Chimeric Antigen Receptor T-Cell Access in Patients with Relapsed/Refractory Large B-Cell Lymphoma: Association of Access with Social Determinants of Health and Travel Time to Treatment Centers.

BACKGROUND: Large B-cell lymphoma (LBCL) is the most common type of non-Hodgkin lymphoma. Chimeric antigen receptor T-cell (CAR T) therapy represents a novel treatment with curative potential for relapsed or refractory (R/R) LBCL, but there are access barriers to this innovative therapy that are not well-studied.

OBJECTIVES: (1) Assess the impact of geographic factors and social determinants of health (SDOH) on access to treatment with CAR T in a sample of patients with R/R LBCL and ≥ 2 prior lines of treatment (LOT). (2) Compare and contrast patient characteristics, SDOH, and travel time between patients with R/R LBCL who received CAR T and those who did not.

STUDY DESIGN: An observational, nested case-control study of patients with R/R LBCL, ≥ 2 prior LOT, not in a clinical trial, identified using 100% Medicare Fee-For-Service and national multi-payer claims databases. Patients were linked to near-neighborhood SDOH using 9-digit ZIP-code address. Driving distance and time between residence and nearest CAR T treatment center (TC) was calculated. Patients were stratified based on treatments received upon 3rd LOT initiation (Index Date) or later: 1) received CAR T and 2) did not receive CAR T. Multivariable logistic regression was used to evaluate factors associated with CAR T.

RESULTS: 5,011 patients met inclusion criteria, with 628 (12.5%) in the CAR T group. Regression models found the likelihood of receiving CAR T decreased with patient age (OR=0.96, p<.001), and males were 29% more likely to receive CAR T (OR=1.29, p=.02). Likelihood of CAR T increased with Charlson Comorbidity Index (CCI; OR=1.07, P<.001) indicating patients with more comorbidities were more likely to receive CAR T. Black patients were less than half as likely to receive CAR T than White patients (OR=0.44, p=.01). Asian patients did not significantly differ from White patients (OR=1.43, p=.24), and there was a trend for Hispanic patients to have a slightly lower likelihood of CAR T (OR=0.50, p=0.07). Higher household income was associated with receipt of CAR T, with the lowest income group more than 50% less likely to receive CAR T than the highest (OR=0.44, p=.002), and the second lowest income group more than 30% less likely (OR=0.68, p=.02). Finally, likelihood of CAR T therapy was reduced when the driving time to the nearest TC was 121 to 240 minutes (reference group: ≤ 30 minutes; OR=0.64, p=.04). Travel times between 31 and 121 or greater than 240 minutes were not significantly different from ≤ 30 minutes. Payer type was collinear with age and could not be included in the regression analysis, but patients with commercial insurance were 1.5-3 times more likely to receive CAR T than other payers on an unadjusted basis.
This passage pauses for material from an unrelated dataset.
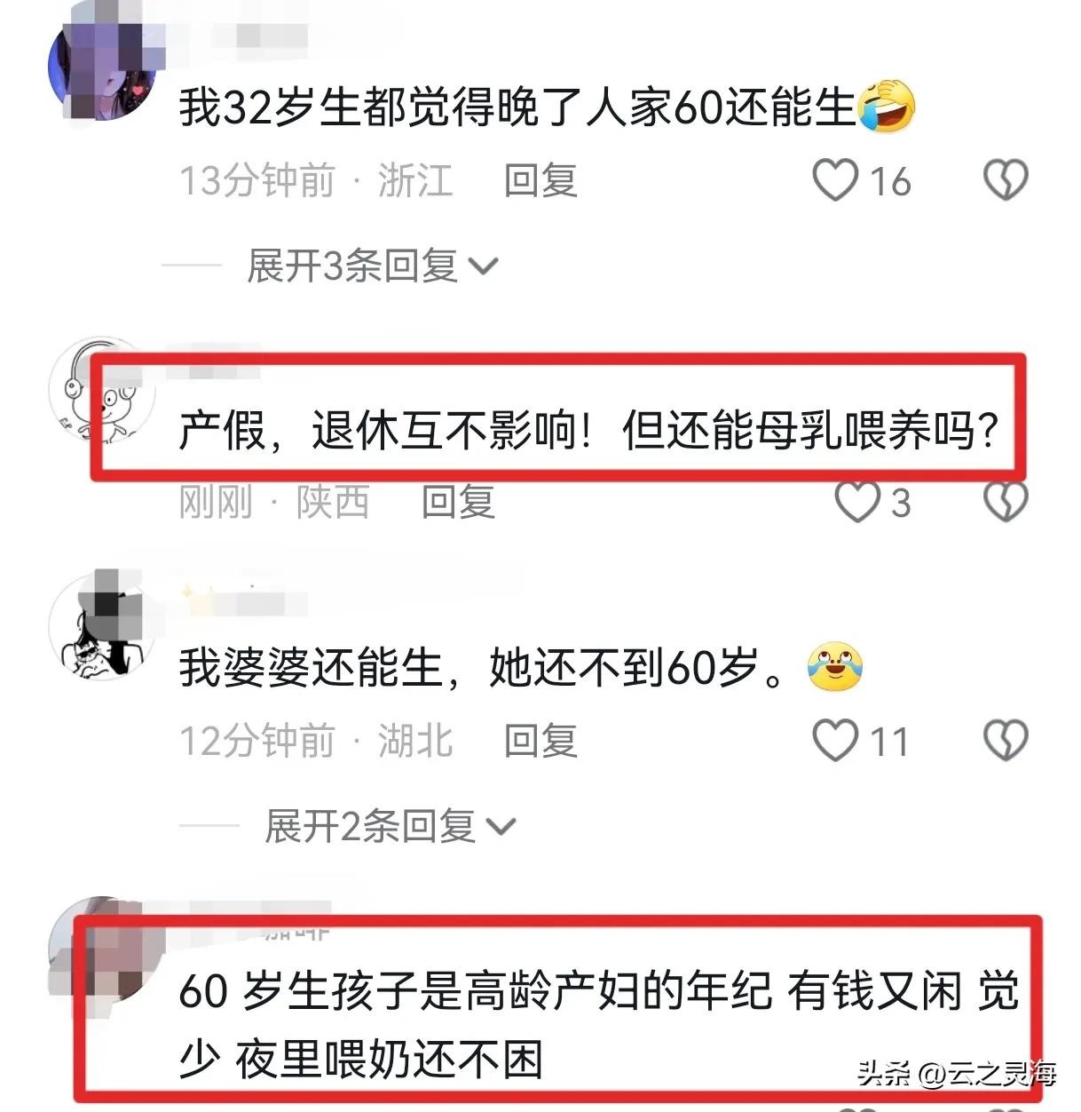Open the bottom commenter's blurred avatar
CONCLUSIONS: We identified significant disparities in access to CAR-T related to demographics and SDOH. Patients who were older, female, low income, or Black were less likely to receive CAR-T. The positive association of CCI with CAR T requires further research. Given the promising outcomes of CAR T, there is urgent need to address identified disparities and increase efforts to overcome access barriers.